[PATCH] pidfd: getfd should always report ESRCH if a task is exiting

From: Tycho Andersen
Date: Tue Feb 06 2024 - 11:43:38 EST


From: Tycho Andersen <tandersen@xxxxxxxxxxx>

We can get EBADF from __pidfd_fget() if a task is currently exiting, which
might be confusing. Let's check PF_EXITING, and just report ESRCH if so.

I chose PF_EXITING, because it is set in exit_signals(), which is called
before exit_files(). Since ->exit_status is mostly set after exit_files()
in exit_notify(), using that still leaves a window open for the race.

Signed-off-by: Tycho Andersen <tandersen@xxxxxxxxxxx>
---
kernel/pid.c | 2 +-
.../selftests/pidfd/pidfd_getfd_test.c | 31 ++++++++++++++++++-
2 files changed, 31 insertions(+), 2 deletions(-)

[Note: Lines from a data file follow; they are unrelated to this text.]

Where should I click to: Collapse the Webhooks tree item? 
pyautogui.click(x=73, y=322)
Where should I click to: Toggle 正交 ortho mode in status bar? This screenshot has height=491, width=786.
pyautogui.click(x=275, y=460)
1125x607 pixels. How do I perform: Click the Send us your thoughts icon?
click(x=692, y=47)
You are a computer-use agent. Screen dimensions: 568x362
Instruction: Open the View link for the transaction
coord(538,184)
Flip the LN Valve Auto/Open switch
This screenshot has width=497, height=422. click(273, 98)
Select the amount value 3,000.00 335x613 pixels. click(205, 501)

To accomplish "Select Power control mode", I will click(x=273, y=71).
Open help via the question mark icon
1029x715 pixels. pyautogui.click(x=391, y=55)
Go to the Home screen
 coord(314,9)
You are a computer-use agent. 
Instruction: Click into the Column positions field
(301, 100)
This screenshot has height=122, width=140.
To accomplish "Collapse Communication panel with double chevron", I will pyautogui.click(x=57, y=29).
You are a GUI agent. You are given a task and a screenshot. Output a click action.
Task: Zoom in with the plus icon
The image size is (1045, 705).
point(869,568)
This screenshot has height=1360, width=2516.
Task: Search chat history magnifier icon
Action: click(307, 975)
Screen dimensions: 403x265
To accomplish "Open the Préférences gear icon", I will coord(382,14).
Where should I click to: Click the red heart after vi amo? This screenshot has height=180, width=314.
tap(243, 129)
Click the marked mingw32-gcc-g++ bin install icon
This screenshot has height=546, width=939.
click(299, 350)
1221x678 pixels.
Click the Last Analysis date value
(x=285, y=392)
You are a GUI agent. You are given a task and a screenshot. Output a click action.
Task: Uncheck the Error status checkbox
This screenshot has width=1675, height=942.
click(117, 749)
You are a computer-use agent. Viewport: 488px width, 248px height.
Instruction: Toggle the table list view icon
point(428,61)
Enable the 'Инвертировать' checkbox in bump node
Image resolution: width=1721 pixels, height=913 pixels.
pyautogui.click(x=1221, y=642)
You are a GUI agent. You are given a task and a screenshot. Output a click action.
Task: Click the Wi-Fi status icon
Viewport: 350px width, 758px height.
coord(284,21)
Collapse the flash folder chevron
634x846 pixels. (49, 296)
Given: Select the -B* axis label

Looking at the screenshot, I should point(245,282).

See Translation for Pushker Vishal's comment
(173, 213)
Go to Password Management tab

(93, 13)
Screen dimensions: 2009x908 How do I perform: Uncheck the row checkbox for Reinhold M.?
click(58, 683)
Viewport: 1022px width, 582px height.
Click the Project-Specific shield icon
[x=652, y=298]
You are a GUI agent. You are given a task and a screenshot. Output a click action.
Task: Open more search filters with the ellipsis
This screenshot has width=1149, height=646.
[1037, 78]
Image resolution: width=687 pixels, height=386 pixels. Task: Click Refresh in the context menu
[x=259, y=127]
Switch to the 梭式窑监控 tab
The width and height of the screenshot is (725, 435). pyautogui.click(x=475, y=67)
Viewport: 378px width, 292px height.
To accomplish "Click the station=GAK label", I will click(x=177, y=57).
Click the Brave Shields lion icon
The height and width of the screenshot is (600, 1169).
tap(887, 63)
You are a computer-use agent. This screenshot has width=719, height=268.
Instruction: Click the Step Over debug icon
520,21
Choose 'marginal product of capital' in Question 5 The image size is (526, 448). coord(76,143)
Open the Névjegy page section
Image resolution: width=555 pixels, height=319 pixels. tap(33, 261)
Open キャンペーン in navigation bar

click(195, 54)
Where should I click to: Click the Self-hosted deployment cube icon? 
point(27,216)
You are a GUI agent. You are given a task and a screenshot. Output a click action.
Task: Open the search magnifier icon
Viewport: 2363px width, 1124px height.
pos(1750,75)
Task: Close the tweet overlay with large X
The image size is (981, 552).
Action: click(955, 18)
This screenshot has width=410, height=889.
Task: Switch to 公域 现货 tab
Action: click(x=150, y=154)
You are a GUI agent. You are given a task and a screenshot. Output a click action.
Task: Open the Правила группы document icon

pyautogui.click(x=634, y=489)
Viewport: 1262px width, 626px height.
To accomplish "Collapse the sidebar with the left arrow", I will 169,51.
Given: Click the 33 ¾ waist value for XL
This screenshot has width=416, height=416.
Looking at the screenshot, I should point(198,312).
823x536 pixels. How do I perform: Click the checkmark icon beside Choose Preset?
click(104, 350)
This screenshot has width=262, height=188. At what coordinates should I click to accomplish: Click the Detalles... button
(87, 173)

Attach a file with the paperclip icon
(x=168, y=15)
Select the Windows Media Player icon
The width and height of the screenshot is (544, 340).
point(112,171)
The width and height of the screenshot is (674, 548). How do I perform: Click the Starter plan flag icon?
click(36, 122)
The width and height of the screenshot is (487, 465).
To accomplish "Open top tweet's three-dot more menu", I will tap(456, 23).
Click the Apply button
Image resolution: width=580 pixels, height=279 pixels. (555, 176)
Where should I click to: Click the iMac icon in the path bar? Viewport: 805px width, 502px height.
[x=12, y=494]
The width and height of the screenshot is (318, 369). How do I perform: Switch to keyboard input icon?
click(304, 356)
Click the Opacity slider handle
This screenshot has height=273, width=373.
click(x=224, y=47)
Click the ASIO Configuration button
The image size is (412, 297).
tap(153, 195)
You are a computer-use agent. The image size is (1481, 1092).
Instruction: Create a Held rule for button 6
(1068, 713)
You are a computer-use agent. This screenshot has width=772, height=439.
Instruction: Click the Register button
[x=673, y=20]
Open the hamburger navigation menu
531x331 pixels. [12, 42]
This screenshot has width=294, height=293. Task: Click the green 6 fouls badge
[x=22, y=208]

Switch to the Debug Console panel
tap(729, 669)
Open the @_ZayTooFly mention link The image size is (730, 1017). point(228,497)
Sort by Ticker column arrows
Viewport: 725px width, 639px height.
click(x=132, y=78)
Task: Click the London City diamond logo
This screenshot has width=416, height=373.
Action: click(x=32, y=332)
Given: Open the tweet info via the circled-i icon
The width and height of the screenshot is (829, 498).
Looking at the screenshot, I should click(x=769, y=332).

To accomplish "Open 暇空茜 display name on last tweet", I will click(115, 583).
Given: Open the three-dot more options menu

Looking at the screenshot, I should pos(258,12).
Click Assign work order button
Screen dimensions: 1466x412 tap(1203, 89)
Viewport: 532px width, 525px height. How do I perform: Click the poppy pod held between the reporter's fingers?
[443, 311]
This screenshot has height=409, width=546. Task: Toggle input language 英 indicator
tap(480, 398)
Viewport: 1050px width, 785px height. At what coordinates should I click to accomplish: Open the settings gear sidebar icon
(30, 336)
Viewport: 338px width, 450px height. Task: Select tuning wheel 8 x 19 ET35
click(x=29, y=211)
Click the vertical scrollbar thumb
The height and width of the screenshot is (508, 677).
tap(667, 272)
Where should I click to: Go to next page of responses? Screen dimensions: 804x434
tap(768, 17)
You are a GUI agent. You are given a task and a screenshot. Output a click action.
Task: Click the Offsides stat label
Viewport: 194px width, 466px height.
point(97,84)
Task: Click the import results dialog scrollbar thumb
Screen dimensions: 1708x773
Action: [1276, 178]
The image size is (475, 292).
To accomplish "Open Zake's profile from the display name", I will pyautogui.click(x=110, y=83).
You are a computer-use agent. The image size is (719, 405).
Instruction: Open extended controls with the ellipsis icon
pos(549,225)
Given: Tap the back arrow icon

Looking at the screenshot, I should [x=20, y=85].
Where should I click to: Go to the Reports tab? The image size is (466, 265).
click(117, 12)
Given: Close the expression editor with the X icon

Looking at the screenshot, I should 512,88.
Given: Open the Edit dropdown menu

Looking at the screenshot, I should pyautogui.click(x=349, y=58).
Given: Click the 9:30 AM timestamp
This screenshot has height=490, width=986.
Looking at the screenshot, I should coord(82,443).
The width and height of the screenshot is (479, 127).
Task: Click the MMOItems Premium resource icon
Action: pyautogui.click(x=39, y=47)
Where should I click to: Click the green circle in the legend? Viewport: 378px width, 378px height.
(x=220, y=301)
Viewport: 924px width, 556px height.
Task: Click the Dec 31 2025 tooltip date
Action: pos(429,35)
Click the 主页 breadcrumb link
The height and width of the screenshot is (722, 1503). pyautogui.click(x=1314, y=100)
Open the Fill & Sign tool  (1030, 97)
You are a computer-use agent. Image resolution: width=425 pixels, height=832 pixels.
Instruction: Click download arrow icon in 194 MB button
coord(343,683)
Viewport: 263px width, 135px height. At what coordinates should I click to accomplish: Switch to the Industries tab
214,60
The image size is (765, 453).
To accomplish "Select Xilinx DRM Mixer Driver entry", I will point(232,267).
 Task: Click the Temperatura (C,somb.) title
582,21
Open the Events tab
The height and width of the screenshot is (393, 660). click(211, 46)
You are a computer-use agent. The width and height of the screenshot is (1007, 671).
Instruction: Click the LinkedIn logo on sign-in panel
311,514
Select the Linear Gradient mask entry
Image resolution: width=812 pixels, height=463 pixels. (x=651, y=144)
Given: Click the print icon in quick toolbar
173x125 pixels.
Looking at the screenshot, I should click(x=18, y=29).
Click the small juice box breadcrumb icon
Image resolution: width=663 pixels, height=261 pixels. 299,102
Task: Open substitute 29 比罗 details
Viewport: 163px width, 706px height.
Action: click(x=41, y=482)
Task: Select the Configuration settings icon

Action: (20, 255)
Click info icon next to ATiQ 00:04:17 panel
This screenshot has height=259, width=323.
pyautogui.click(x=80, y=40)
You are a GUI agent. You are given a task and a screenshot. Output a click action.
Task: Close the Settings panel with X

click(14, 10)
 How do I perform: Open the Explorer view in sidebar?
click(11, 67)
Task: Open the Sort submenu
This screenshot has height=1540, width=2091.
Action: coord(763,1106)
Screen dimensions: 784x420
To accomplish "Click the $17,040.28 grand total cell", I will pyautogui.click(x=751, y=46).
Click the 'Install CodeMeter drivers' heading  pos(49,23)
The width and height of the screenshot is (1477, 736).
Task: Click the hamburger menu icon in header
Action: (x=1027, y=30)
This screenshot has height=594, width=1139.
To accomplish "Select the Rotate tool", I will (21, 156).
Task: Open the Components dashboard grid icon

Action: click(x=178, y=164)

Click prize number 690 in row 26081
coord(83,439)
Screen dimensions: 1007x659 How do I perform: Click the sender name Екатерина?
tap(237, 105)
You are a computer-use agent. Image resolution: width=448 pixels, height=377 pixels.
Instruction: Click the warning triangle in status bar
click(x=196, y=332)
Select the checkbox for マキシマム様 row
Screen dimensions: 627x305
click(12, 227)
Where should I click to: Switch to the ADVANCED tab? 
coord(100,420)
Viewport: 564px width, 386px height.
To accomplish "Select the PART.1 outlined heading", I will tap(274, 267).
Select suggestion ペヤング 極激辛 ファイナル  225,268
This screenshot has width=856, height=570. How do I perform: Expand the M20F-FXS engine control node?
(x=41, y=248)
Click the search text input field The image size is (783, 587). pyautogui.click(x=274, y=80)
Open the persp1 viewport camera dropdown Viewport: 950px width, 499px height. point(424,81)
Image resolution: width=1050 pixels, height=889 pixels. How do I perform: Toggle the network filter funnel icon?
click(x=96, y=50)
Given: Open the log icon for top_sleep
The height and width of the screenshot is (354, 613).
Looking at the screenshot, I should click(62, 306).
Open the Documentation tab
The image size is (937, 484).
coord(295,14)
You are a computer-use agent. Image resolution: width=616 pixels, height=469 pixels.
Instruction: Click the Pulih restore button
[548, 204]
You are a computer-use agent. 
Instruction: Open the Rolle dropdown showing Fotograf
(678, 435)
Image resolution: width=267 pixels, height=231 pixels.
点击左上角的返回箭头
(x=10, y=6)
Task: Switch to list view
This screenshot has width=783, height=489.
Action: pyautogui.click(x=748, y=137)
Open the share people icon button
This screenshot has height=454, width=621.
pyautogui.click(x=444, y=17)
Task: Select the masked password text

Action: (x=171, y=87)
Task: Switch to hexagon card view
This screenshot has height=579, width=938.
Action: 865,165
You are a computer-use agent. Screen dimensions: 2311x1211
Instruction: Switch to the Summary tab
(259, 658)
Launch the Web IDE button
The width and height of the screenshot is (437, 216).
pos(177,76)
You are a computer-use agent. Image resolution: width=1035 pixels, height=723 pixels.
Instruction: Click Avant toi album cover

diff --git a/kernel/pid.c b/kernel/pid.c
index de0bf2f8d18b..db8731f0ee45 100644
--- a/kernel/pid.c
+++ b/kernel/pid.c
@@ -688,7 +688,7 @@ static int pidfd_getfd(struct pid *pid, int fd)
int ret;

task = get_pid_task(pid, PIDTYPE_PID);
- if (!task)
+ if (!task || task->flags & PF_EXITING)
return -ESRCH;

file = __pidfd_fget(task, fd);
diff --git a/tools/testing/selftests/pidfd/pidfd_getfd_test.c b/tools/testing/selftests/pidfd/pidfd_getfd_test.c
index 0930e2411dfb..cd51d547b751 100644
--- a/tools/testing/selftests/pidfd/pidfd_getfd_test.c
+++ b/tools/testing/selftests/pidfd/pidfd_getfd_test.c
@@ -5,6 +5,7 @@
#include <fcntl.h>
#include <limits.h>
#include <linux/types.h>
+#include <poll.h>
#include <sched.h>
#include <signal.h>
#include <stdio.h>
@@ -129,6 +130,7 @@ FIXTURE(child)
* When it is closed, the child will exit.
*/
int sk;
+ bool ignore_child_result;
};

FIXTURE_SETUP(child)
@@ -165,10 +167,14 @@ FIXTURE_SETUP(child)

FIXTURE_TEARDOWN(child)
{
+ int ret;
+
EXPECT_EQ(0, close(self->pidfd));
EXPECT_EQ(0, close(self->sk));

- EXPECT_EQ(0, wait_for_pid(self->pid));
+ ret = wait_for_pid(self->pid);
+ if (!self->ignore_child_result)
+ EXPECT_EQ(0, ret);
}

TEST_F(child, disable_ptrace)
@@ -235,6 +241,29 @@ TEST(flags_set)
EXPECT_EQ(errno, EINVAL);
}

+TEST_F(child, no_strange_EBADF)
+{
+ struct pollfd fds;
+
+ self->ignore_child_result = true;
+
+ fds.fd = self->pidfd;
+ fds.events = POLLIN;
+
+ ASSERT_EQ(kill(self->pid, SIGKILL), 0);
+ ASSERT_EQ(poll(&fds, 1, 5000), 1);
+
+ /*
+ * It used to be that pidfd_getfd() could race with the exiting thread
+ * between exit_files() and release_task(), and get a non-null task
+ * with a NULL files struct, and you'd get EBADF, which was slightly
+ * confusing.
+ */
+ errno = 0;
+ EXPECT_EQ(sys_pidfd_getfd(self->pidfd, self->remote_fd, 0), -1);
+ EXPECT_EQ(errno, ESRCH);
+}
+
#if __NR_pidfd_getfd == -1
int main(void)
{

base-commit: 082d11c164aef02e51bcd9c7cbf1554a8e42d9b5
--
2.34.1